■ Exercise objective ■
Name every specific profession that the article on seniors' life insurance premiums mentions, leaving out general terms such as "advisors" and "professionals."

For the last year we have all been subjected to the massive exposure to Covid-19 virus and it has taken its toll on businesses as well as individuals. For seniors in particular, low bond rates and dramatic life insurance premium increases have created quite the perfect storm, a substantial challenge for them.
A large percentage of seniors in the 70-90 age category have experienced an increase in their life insurance premiums to keep their policy in force to life expectancy. What can advisors, legal, financial, or otherwise, in the professional community do to offer assistance to this vulnerable class?
On occasion, we get a distress call from an Attorney and/or a CPA with a client complaining that their life insurance premium has tripled over a short period of time and that they are ready to cash in or drop the policy.
If I could shout from the mountaintops, I would alert all professionals of this significant, growing concern…but also that an opportunity has been created for all of us to help these seniors avoid losing the values in their insurance portfolios.
To fully understand the problem, you have to recognize that many of the stock-based insurance companies, armed with the best actuaries, have just arbitrarily raised premiums on policies insuring this age group, in my opinion, solely to bolster their profits.
You see, as time marches on with increased life expectancies, the policy owner will either have to pay an extremely high premium, usually 300% higher than what they had been paying, or he or she will elect to drop the policy for its surrender value, or as we call it, “salvage value”. Whichever path is chosen by the policy holder, the stock insurance company wins!
We could be witnessing a slow-motion train wreck in real time!

■ Dataset extract ■
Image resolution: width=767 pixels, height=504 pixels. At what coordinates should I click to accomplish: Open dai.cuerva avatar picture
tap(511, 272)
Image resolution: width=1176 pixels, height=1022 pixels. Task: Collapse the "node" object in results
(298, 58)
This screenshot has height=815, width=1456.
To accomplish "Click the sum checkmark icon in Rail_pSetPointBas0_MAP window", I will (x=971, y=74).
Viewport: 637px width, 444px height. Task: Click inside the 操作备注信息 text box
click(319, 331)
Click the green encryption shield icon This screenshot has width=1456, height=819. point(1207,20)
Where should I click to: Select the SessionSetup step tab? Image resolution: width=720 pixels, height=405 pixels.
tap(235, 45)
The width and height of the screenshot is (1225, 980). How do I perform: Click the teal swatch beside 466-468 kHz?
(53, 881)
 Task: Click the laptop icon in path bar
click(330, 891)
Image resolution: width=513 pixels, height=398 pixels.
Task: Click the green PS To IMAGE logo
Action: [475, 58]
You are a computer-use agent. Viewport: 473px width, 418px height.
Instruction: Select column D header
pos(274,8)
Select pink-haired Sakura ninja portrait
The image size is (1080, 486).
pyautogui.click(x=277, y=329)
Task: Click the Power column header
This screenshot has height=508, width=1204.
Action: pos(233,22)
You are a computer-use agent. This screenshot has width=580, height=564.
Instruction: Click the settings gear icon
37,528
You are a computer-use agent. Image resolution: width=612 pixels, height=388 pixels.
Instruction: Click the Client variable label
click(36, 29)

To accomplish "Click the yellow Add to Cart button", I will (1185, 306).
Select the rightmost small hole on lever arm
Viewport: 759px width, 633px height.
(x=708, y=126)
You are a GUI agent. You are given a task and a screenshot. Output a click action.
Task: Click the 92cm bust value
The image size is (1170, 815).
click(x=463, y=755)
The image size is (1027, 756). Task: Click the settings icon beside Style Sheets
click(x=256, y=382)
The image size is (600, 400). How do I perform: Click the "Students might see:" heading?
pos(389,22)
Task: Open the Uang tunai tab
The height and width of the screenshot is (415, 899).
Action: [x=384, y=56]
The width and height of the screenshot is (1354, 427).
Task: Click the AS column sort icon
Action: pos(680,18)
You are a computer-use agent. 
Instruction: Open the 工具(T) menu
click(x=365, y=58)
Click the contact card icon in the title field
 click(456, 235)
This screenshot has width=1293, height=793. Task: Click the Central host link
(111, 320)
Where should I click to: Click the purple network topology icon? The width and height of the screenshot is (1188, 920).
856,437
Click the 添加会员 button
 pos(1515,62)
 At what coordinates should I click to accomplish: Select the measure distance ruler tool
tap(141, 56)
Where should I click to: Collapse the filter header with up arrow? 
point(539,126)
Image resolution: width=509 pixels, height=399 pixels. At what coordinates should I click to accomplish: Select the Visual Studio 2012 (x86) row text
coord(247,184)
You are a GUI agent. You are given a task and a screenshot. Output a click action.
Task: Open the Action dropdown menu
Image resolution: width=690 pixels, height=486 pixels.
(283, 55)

■ Your response ■
Attorney, CPA, actuaries